On reflection, the installation went fairly smoothly. If I could pass on any tips, I think the key things are probably these:
  • Visit lots of breweries and observe. The question to ask is: "If you could start from scratch with the design and layout, what would you do differently?" - I guarantee you any brewer will merrily talk for hours on this topic!
  • Start with the vessel layout as everything really is dependent on that
  • From there, plan how the rest of the space will be used and mark that out on the floor
  • Don't be afraid to change things around if they're not right as you progress with the build. Once everything is in place, it's nigh on impossible to change it and will involve down time.

Part IV, the final piece in this series, should be up later this week. If you have any questions or comments, please do post them below!


  1. One thing we've got that I find a godsend is breeze blocks. When Matt built the kit as Privateer he put a set of breeze block ledges around the kit which allows me to lift the malt sacks to waist height when mashing in, and also to peer into the copper and fermenters without having to use a ladder.
    Such a simple thing, but it's made running the brewery single-handed much easier.

    1. Thanks Steve. Having seen photos of your brewery I can see why that would be a huge help. I'd love to have an augur but we're pretty space constrained. I'm planning to install a 3rd FV if sales go well and will revisit it then. For now, sacks are lifted up onto the mash tun lid and poured in. Mashing in is slower as a result (lots more effort to ensure good hydration too) but it's workable for now.

    2. It's one of those things, like you say, you can go around every brewery in the country (and further afield), but what works well somewhere might not work well in your own space.
      Do feel free to pop by and have a nosey at my blocks any time ;¬)

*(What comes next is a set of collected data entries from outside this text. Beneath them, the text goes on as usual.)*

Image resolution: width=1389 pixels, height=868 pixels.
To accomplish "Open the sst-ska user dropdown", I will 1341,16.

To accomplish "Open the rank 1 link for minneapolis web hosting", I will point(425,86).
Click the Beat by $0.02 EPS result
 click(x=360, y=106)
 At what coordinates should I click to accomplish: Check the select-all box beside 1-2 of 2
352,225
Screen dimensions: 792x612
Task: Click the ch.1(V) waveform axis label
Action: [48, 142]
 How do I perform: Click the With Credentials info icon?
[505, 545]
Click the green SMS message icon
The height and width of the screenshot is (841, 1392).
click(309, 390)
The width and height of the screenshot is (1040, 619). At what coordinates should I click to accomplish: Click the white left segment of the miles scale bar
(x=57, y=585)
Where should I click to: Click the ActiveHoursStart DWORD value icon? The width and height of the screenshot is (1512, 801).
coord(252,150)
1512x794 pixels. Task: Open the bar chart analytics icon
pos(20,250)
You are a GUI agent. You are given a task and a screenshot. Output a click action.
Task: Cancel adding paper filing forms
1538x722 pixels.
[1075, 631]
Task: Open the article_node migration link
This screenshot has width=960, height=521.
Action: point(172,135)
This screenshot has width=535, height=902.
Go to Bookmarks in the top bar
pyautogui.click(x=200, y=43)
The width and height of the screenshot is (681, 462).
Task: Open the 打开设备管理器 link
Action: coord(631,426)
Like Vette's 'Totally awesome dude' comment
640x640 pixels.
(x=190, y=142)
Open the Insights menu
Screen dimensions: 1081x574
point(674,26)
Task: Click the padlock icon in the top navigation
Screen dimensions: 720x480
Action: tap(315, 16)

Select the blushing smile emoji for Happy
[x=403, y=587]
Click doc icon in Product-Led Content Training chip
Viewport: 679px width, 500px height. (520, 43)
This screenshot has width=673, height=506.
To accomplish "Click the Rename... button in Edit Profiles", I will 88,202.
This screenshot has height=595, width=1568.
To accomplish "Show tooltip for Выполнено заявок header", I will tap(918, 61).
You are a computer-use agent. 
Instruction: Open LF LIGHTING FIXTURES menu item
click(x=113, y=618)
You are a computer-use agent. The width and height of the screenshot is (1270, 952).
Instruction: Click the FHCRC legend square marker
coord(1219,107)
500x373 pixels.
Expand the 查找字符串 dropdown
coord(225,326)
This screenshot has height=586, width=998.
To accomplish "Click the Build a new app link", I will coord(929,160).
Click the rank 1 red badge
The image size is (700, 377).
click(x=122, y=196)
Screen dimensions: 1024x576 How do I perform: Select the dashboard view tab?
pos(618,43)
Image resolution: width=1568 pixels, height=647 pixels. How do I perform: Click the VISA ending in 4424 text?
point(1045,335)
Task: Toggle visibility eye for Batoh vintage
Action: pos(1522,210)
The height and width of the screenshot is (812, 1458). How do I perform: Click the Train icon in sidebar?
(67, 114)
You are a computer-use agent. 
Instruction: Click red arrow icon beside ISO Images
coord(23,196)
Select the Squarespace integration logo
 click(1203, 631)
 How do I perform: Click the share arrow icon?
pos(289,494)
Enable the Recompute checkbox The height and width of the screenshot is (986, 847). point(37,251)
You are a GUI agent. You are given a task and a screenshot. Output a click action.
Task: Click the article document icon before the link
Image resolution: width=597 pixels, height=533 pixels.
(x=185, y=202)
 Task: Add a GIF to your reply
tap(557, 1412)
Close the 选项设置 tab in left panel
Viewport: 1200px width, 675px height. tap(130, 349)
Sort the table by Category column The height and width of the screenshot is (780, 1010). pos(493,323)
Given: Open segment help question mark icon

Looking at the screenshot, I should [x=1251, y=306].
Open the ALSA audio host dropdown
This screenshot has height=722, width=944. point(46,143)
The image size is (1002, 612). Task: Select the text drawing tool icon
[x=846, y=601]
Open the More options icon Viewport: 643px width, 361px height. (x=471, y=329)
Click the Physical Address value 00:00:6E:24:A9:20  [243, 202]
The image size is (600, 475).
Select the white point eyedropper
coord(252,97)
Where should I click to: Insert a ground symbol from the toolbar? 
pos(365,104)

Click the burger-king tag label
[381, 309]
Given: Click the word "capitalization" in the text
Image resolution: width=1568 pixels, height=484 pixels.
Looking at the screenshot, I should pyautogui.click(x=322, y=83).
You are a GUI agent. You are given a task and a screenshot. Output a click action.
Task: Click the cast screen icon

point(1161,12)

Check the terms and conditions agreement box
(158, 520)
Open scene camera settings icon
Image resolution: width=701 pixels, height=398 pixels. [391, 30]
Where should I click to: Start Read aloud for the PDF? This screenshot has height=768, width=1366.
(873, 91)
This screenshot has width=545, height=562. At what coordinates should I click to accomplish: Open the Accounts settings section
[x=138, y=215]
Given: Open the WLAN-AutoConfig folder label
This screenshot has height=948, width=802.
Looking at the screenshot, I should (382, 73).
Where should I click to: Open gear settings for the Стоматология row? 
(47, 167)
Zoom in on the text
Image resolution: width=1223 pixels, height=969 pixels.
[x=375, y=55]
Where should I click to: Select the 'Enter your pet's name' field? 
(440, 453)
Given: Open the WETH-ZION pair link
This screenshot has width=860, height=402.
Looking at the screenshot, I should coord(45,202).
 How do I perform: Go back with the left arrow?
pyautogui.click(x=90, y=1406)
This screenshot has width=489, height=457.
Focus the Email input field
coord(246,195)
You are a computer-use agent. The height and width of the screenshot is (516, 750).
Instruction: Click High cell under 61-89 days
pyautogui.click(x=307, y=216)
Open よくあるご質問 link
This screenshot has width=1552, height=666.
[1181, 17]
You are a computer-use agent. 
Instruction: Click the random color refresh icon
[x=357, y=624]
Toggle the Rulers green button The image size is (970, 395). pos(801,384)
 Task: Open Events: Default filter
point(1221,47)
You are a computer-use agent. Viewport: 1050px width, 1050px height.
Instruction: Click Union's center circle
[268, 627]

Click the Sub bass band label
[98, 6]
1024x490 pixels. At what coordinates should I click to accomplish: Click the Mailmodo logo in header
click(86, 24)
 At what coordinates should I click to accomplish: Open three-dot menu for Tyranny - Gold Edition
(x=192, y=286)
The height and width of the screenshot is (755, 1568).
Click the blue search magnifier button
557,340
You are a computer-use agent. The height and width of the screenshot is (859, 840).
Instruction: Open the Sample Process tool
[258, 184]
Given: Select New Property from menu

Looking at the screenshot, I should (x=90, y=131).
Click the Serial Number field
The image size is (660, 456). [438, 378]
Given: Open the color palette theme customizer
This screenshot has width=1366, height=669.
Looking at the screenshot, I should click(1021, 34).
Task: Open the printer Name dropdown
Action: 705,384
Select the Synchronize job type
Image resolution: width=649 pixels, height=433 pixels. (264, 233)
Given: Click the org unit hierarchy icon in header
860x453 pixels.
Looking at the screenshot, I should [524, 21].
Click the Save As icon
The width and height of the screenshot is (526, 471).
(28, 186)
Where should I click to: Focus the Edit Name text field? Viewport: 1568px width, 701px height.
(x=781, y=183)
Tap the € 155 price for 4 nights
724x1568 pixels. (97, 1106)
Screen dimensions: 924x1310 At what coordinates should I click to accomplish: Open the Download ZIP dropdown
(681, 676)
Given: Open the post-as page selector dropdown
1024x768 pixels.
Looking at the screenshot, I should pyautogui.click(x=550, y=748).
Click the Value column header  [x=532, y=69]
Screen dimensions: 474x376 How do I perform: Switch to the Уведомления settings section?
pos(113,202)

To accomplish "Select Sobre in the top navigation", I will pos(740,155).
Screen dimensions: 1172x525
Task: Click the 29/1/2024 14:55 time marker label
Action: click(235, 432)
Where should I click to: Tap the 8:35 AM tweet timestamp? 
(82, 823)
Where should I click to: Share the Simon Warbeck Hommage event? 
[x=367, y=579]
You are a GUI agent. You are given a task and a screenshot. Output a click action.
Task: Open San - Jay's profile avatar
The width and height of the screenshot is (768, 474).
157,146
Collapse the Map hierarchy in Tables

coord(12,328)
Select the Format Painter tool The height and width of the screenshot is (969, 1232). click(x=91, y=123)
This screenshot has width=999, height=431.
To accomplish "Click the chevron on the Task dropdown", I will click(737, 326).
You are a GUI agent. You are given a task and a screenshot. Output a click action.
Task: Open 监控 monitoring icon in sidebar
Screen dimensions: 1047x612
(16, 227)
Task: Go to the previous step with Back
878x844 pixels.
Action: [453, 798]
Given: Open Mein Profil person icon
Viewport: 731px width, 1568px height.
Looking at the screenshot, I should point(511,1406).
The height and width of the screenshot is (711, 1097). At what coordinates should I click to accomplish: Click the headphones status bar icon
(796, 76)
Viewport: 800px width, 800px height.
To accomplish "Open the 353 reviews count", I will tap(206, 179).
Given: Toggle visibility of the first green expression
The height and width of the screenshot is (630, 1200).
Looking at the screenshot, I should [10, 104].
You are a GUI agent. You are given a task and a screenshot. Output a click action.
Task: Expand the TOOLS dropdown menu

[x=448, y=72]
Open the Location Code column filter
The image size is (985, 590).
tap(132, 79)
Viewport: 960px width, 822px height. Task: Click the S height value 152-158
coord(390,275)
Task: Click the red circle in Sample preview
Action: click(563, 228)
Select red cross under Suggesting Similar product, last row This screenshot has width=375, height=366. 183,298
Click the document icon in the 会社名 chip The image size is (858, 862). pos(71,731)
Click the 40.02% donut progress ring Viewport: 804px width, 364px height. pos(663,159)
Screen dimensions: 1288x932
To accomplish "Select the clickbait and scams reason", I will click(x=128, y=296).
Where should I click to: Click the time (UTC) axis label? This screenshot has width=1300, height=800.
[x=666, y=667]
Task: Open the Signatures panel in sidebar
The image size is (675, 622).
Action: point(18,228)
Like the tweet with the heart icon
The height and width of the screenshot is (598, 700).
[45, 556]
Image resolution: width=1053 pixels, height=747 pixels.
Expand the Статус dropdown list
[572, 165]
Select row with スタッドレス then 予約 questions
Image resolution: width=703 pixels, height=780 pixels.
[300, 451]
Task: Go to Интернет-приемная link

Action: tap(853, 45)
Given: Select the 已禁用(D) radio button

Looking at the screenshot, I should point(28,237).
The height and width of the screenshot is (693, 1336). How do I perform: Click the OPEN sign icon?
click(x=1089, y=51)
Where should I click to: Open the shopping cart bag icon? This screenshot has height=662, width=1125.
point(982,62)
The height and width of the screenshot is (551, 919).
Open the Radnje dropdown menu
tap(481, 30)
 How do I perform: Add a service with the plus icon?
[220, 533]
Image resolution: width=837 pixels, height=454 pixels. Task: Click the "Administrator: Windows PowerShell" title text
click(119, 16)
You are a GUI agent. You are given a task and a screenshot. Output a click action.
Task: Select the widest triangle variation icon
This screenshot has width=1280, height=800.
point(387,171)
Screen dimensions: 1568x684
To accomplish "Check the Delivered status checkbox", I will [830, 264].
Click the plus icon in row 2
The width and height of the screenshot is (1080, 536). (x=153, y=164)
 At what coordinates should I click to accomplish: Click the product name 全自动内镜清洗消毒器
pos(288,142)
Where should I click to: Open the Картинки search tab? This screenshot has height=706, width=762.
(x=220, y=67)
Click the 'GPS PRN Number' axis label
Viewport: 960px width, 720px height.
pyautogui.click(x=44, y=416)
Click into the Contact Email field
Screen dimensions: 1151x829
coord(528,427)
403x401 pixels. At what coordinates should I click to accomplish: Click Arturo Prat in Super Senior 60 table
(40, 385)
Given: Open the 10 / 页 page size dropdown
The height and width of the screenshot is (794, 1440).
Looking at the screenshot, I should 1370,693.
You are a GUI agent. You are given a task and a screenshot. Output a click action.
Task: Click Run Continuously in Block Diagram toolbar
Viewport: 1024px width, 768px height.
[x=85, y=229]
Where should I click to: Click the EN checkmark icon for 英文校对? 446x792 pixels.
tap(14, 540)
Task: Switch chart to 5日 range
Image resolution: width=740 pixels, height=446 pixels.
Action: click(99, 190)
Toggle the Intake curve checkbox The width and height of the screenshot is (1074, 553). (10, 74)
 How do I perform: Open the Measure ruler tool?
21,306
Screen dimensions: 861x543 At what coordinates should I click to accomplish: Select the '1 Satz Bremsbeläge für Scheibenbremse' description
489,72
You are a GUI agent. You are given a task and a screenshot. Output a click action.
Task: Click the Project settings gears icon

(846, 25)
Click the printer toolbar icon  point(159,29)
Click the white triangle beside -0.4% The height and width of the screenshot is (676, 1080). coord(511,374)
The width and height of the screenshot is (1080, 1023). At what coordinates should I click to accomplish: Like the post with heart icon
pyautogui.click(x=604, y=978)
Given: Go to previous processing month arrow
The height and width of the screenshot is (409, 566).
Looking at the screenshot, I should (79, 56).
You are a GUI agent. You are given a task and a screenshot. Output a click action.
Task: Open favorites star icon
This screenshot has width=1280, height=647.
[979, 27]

  2. I hope the beer brewing is going well and I'd be interested to know how the brewery is going? I also couldn't find it's name? For other readers of this excellent blog they might be interested to know of this 4 day course for people looking to set up their own microbrewery

  3. Is part IV available? I can't find it. Cheers Andy

  4. There was additionally another system utilized called stringing which is as of late observing a resurgence in baleares

  5. The term can also be used to describe charges imposed upon hauling cargo on lorries, trucks, or carts. People handling haulage are known as haulage contractors, private carriers, or common carriers. nemzetközi szállítmányozás

  6. I am definitely enjoying your website. You definitely have some great insight and great stories. birra Ale al farro

  7. For this web site, you will see our account, remember to go through this info. גמילה מסמים

  8. Our clearance is generally defined as the loading and removal of bulky waste from a property by a crew. If you want this cleaning service, get a free quote from

  9. Management of household waste removal can become a streamlined and straightforward process when you choose a licensed service provider in the UK. Get the best services at affordable prices from

  10. What a fantabulous post this has been. Never seen this kind of useful post. I am grateful to you and expect more number of posts like these. Thank you very much. tv stands uk

  11. I recently came across your blog and have been reading along. I thought I would leave my first comment. I don't know what to say except that I have enjoyed reading. Nice blog. I will keep visiting this blog very often. Dominoqq online

  12. I would like to thank Ultimate Life Clinic for reversing my father's Amyotrophic Lateral Sclerosis (ALS). My father’s ALS condition was fast deteriorating before he started on the ALS Herbal medicine treatment from Ultimate Life Clinic. He was on the treatment for just 6 months and we never thought my father will recover so soon. He has gained some weight in the past months and he is able to walk with no support. You can reach them through there website

  13. It's really nice to open that kind of business. It's one of a kind!